Years of negotiations with succeeding builders have resulted in Calabasas Town Center, a much-downsized retail/office complex along Calabasas Road--on the freeway side of the ridge. These days, very little gets built in Calabasas without close scrutiny.

More than 91% of the city’s 9,000 voters opted for cityhood on March 5 in what was essentially a one-issue election: to establish local control over development within the 11-square-mile area.

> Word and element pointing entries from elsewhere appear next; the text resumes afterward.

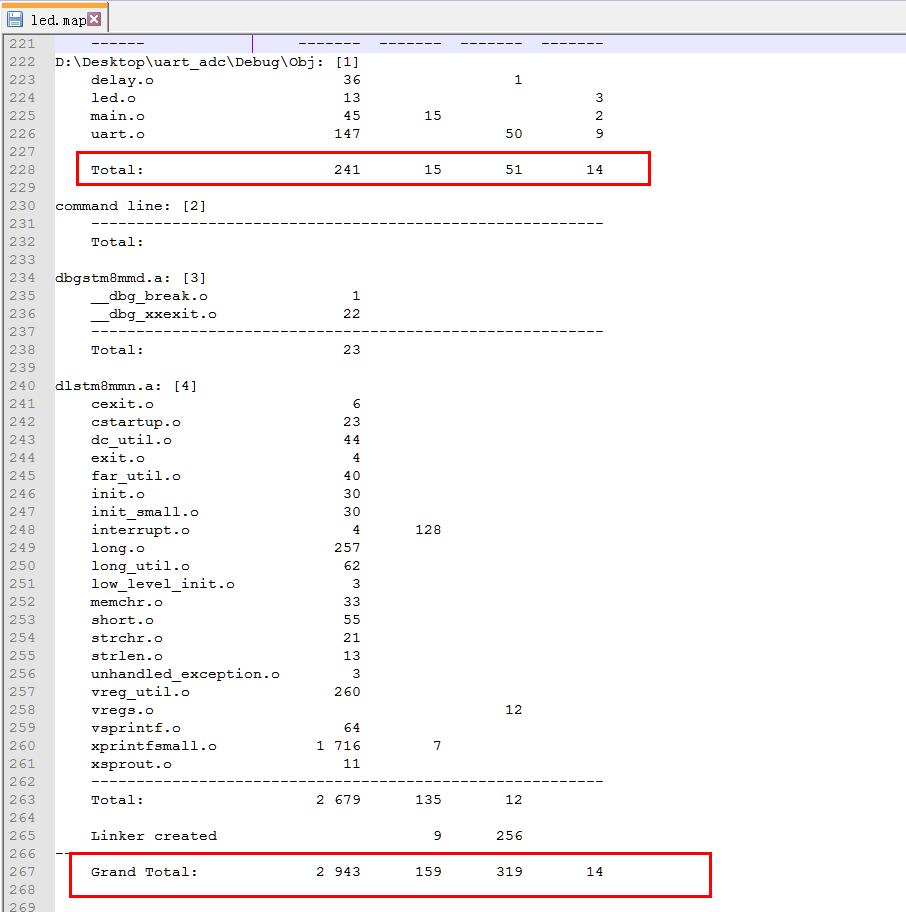Select the led.map document tab
906x912 pixels.
pos(52,17)
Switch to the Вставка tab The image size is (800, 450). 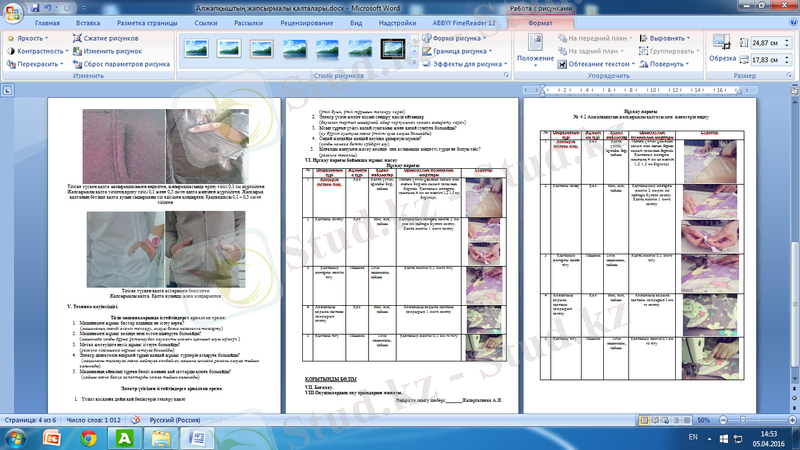87,21
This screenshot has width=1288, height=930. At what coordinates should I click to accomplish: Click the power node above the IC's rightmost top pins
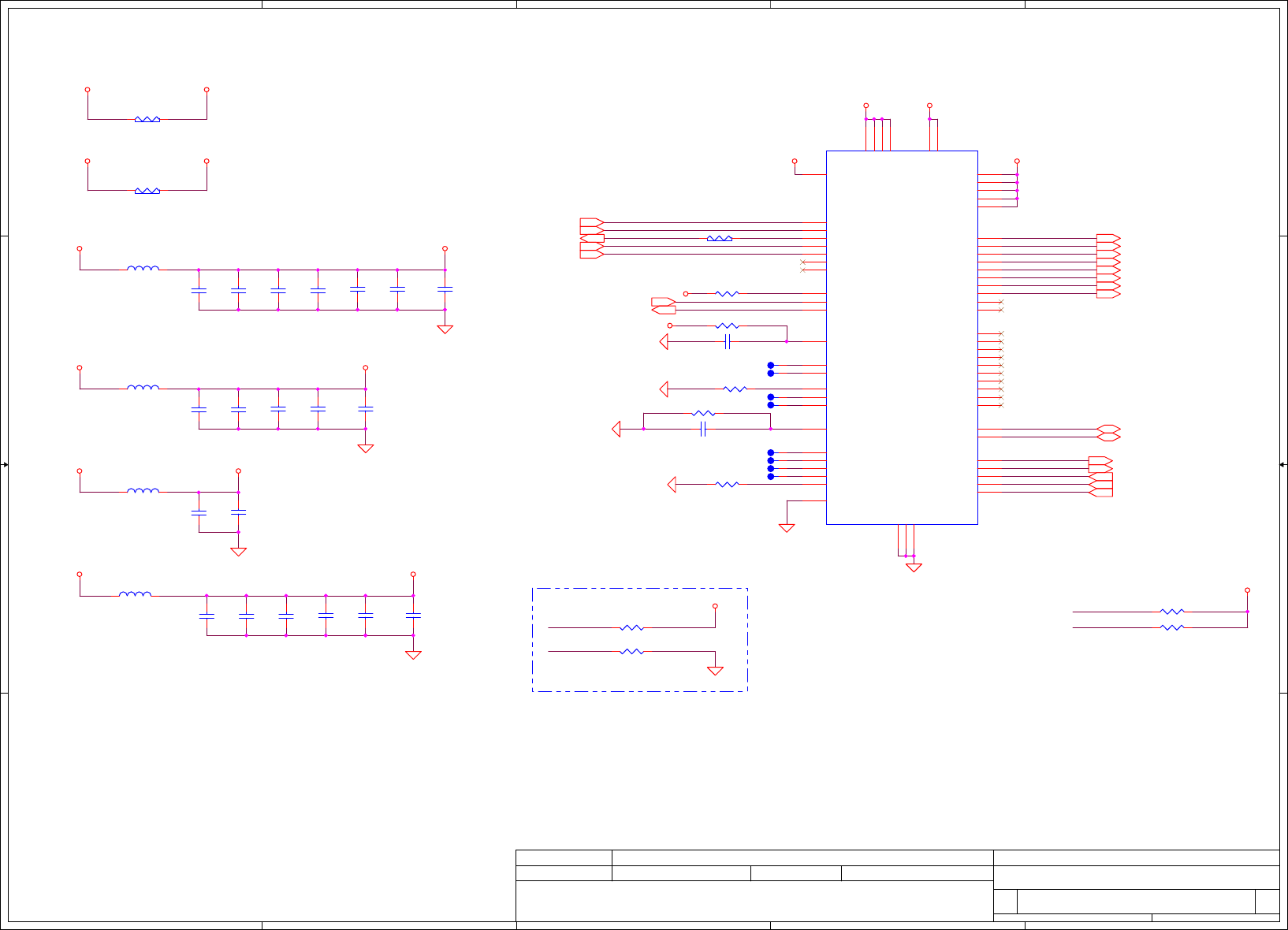point(929,105)
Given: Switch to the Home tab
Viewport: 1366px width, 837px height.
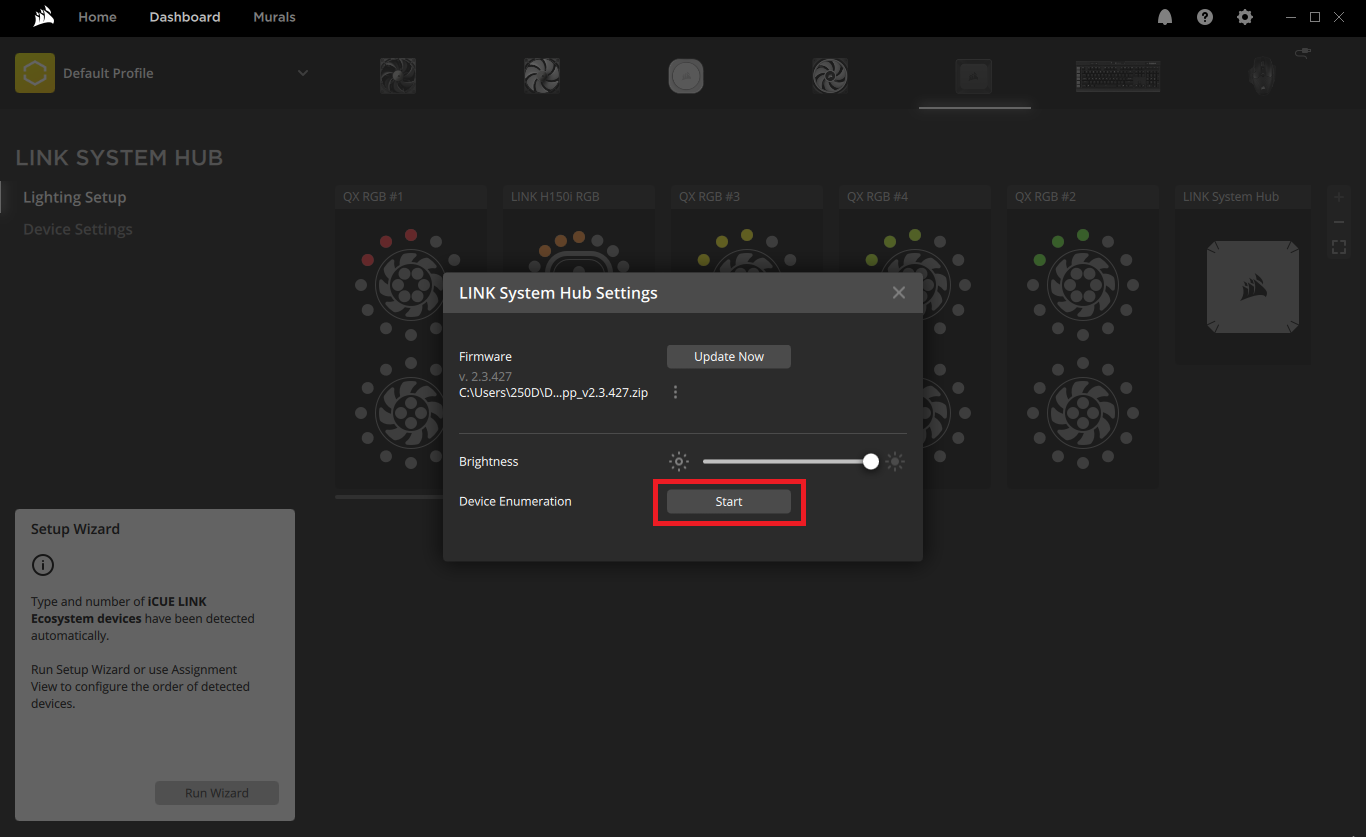Looking at the screenshot, I should point(97,17).
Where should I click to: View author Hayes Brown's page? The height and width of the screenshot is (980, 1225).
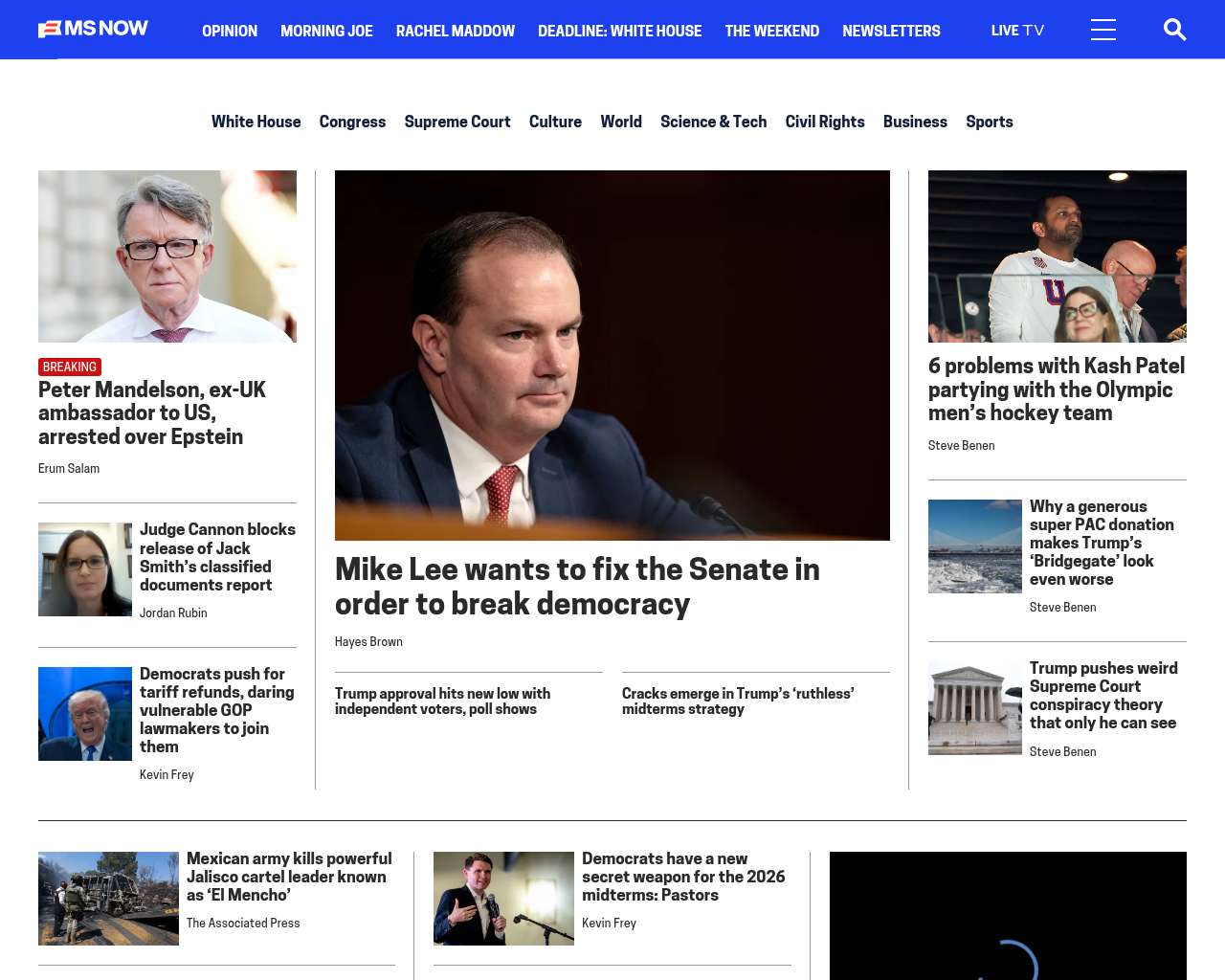[368, 642]
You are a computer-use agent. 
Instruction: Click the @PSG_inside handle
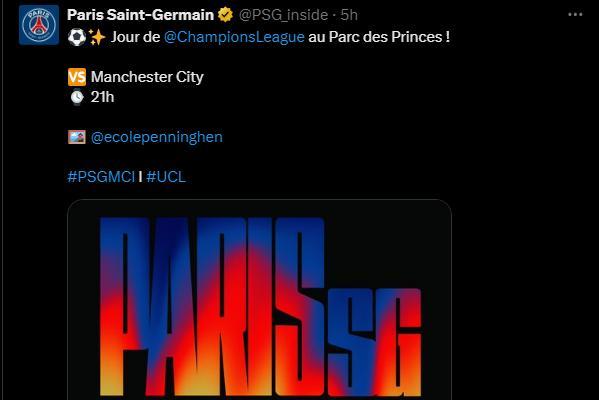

Of the 15 candidates who ran for five city council seats none was pro-development.

“We realize that we can’t stop development and we don’t want to,” says Calabasas Mayor-elect Dennis Washburn, a 20-year resident and longtime activist. “But let’s have compatible and controlled growth.”

Turek, who moved to Calabasas with her husband, Alan, in 1973 and is president of the CPHA, seconds that: “After all, if they had closed the gates to California in 1973, most of those who complain about development wouldn’t be here today.”

The gates are open just wide enough, says Bill Booth who, with wife, Vicki, moved into a new three-bedroom, 2 1/2-bath home just off the Parkway Calabasas golf course for $227,000 two years ago. “There seems to be a good balance between development and conservation,” he said. “I’m pleased that there are a few more homes being built for those of us who want to stay in the area.”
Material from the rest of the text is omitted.